Although casino’s are often equated with seedy backrooms controlled by the mafia, they are thriving businesses that draw millions of visitors each year. A modern casino might look like an indoor amusement park for adults, with musical shows, lighted fountains and themed hotels, but the bulk of the fun (and profits for the owners) comes from gambling games. Slot machines, blackjack, roulette, craps, baccarat and other games of chance provide the billions of dollars that casinos make every year.
While gambling in one form or another almost certainly predates recorded history — primitive protodice and carved knuckle bones have been found at archaeological sites — the casino as we know it didn’t develop until the 16th century, when European aristocrats began to hold private parties at places called ridotti. These small, luxurious clubs allowed them to indulge in their favorite pastime without being bothered by the authorities.

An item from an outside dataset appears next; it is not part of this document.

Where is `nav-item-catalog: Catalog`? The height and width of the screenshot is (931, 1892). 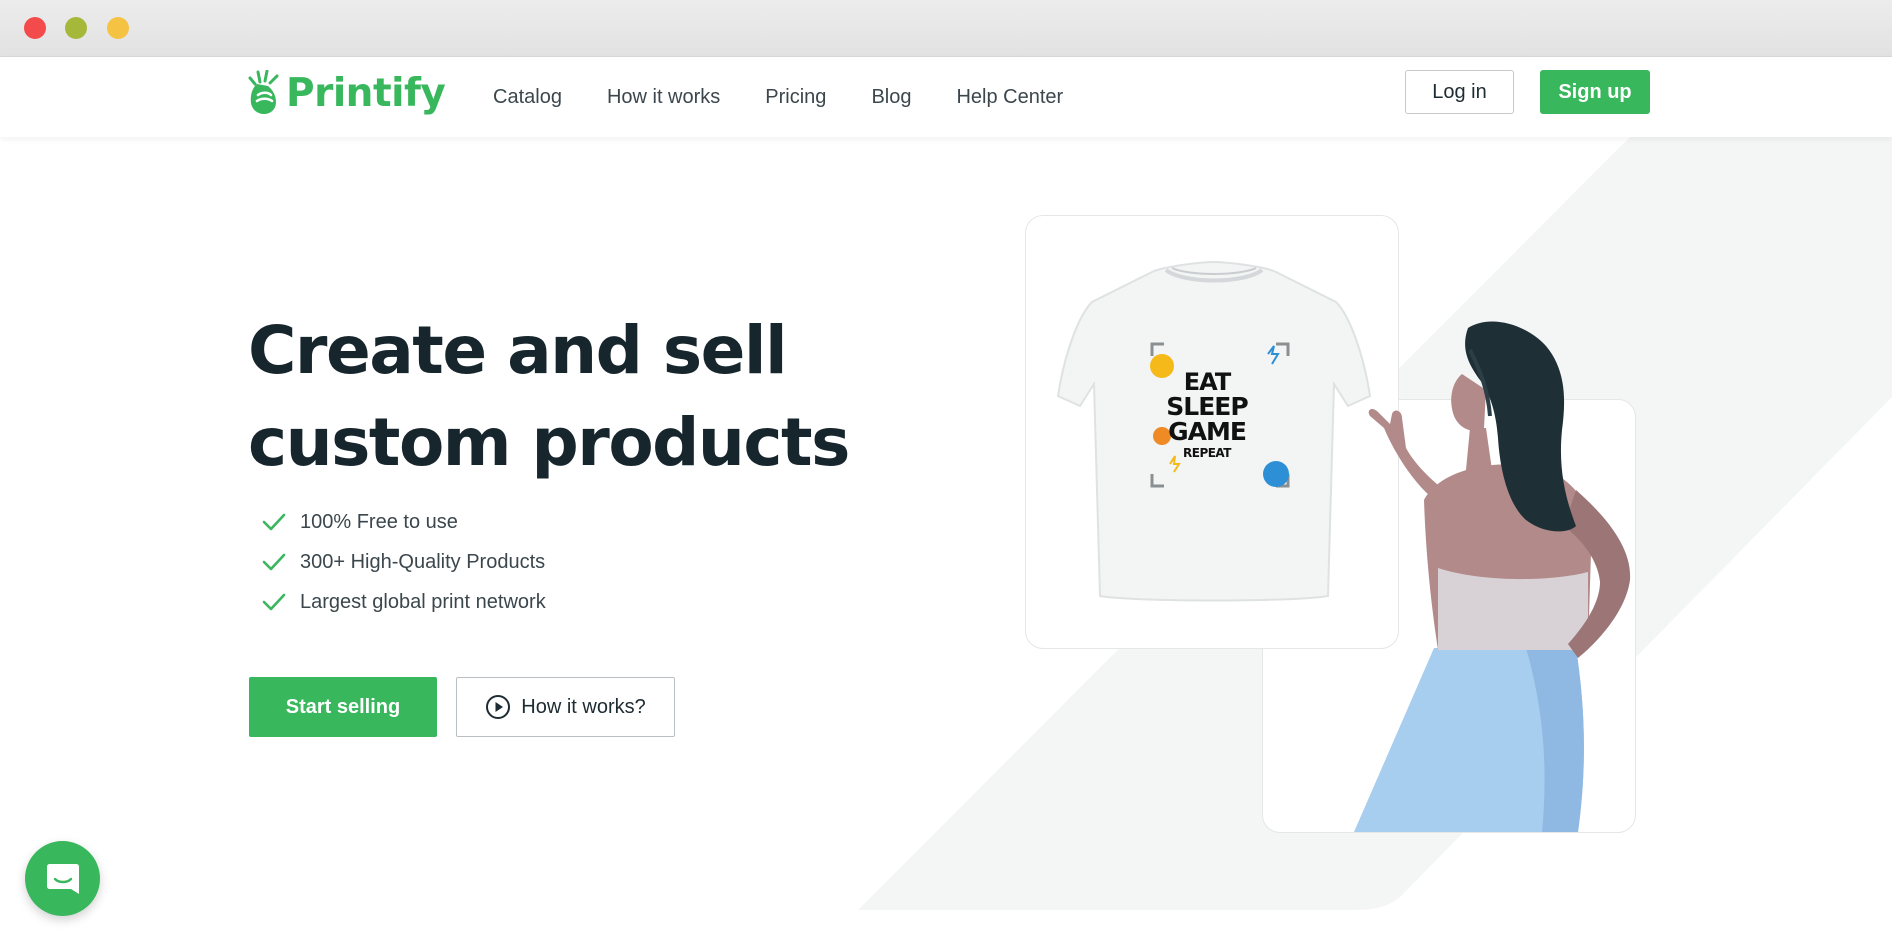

Despite their high-end ambiance, casinos are not immune to the temptations of cheating and theft. Both patrons and employees may try to manipulate the results of a game or simply steal money, either in collusion with each other or independently. For this reason, security is a major consideration in casino operations. Besides the obvious surveillance cameras, many casinos use routines and patterns that help them detect abnormal behavior. For example, the way dealers shuffle and deal cards or place betting spots on a table follows certain patterns that can be easily spotted by trained personnel.